Cystic Fibrosis (CF) is a life-threatening autosomal recessive genetic disorder that primarily affects the lungs and digestive system. Risk factors such as chronic pulmonary disease, diabetes mellitus, malnutrition, steroid treatment, ethnic origin, and geographic location predispose CF patients to MTB infection.
In the case report titled “Pulmonary Tuberculosis in a Patient with Cystic Fibrosis,” Naveen Patil from the University of Arkansas for Medical Sciences, and colleagues, reported the case of a female aged 24 years with a diagnosis of Cystic Fibrosis after being admitted to the hospital with a 2-week history of coughing, severe right-side chest pain, worsening cough, fevers and a weight loss of 10 pounds.
Past sputum cultures had grown methicillin-resistant Staphylococcus aureus and Pseudomonas aeruginosa and past acid-fast bacilli (AFB) cultures revealed no growth.
Results revealed that the forced expiratory volume (FEV1) and forced vital capacity (FVC) in patients had dropped to 57 and 42% in comparison to baseline results of 103 and 79%, respectively. Results from computed tomography (CT) and chest radiograph showed multiple bilateral cavitary lesions that had worsened and the chronic collapse of the anterior subsegment of the right upper lobe of the lung.
Clinicians decided to start treatment with broad-spectrum antibiotics including levofloxacin, amikacin, and vancomycin, however, there were no clinical improvements after a treatment of 4 weeks. Results from subsequent cultures showed the growth of MTB after 4 weeks, sensitive to all first-line TB drugs.

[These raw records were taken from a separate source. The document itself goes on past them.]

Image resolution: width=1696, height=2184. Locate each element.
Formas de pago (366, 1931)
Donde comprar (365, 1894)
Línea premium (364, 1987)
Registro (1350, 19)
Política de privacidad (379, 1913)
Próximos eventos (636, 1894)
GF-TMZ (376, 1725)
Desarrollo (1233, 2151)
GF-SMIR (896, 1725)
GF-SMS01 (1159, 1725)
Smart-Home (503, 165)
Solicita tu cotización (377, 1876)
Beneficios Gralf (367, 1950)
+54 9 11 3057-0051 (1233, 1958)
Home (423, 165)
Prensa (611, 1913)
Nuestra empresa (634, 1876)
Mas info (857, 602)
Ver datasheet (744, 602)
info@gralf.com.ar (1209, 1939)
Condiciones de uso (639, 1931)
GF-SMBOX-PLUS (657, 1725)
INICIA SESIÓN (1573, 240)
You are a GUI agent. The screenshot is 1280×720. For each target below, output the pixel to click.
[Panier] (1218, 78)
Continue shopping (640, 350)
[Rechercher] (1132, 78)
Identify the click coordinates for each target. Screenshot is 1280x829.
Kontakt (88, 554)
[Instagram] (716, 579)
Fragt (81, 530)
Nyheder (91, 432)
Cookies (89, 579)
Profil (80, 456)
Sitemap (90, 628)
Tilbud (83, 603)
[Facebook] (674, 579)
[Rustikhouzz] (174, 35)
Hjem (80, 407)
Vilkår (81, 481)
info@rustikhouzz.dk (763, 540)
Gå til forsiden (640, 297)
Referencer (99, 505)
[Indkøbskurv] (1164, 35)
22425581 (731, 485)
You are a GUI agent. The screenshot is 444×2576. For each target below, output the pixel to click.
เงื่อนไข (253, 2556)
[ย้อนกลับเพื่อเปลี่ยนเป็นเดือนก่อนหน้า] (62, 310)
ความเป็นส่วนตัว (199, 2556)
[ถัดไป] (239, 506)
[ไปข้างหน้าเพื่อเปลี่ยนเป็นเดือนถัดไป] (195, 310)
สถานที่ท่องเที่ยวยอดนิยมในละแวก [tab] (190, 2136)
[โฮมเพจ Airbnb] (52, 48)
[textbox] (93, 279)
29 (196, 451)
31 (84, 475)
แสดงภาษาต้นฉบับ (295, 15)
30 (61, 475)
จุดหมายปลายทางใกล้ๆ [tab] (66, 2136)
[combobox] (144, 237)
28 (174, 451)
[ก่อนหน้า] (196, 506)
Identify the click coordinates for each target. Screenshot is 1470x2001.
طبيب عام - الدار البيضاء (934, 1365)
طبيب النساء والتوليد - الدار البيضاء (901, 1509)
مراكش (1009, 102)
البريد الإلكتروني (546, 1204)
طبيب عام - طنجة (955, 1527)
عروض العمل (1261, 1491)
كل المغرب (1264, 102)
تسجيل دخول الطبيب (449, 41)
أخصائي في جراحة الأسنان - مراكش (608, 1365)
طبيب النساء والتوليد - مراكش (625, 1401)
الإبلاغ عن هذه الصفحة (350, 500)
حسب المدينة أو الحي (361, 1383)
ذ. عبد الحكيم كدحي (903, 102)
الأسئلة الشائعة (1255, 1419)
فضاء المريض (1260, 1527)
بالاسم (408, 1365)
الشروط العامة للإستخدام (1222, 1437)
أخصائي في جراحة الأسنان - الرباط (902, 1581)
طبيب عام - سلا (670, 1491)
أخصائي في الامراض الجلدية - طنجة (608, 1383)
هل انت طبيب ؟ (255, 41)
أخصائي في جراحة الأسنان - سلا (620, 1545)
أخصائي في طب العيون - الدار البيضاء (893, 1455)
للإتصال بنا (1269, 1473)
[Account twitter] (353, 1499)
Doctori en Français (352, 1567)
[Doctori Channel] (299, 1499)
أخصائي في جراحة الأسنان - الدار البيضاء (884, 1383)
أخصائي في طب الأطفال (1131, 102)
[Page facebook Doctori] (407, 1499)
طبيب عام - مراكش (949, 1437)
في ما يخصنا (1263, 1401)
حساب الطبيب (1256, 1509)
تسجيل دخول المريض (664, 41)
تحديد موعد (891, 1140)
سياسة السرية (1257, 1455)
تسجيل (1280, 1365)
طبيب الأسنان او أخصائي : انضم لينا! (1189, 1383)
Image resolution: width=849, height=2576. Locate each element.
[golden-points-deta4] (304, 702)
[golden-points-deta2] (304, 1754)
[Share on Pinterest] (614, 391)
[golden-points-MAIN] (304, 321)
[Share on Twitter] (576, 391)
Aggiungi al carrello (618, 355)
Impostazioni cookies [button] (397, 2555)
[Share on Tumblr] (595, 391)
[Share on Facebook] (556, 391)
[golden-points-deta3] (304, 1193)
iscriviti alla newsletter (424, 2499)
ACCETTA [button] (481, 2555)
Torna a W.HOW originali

Based on the culture results, the clinicians decided to put the patient under a four drug anti-tuberculous regimen of rifampin (RIF), isoniazid (INH), pyrazinamide (PZA) and ethambutol (EMB). The patients continued under this regimen for a period of 2 months. This was followed by a treatment with INH and RIF for 4 months.
Following this treatment, the patient had full resolution of her febrile episodes and her submissive hemoptysis. She also increased her weight.
Results from AFB cultures following 2 and 6 months of treatment were all negative for MTB and a radiograph of the chest 7 months after the initial diagnosis revealed clearing of the multiple bilateral cavitary lesions. There were also improvements in FVC to 85% and FEV1 to 58%.
Based on this case report, the researchers concluded that MTB is a rare but potential pathogen in CF. The diagnosis should be considered in CF patients with nonresolving and progressive respiratory symptoms despite adequate therapy for other common infections like Pseudomonas and NTM. Treatment of MTB infection in CF patients follows the standard therapeutic regimen of TB, but may require modification in the duration and choice of anti-TB agents depending on the patient’s response to therapy.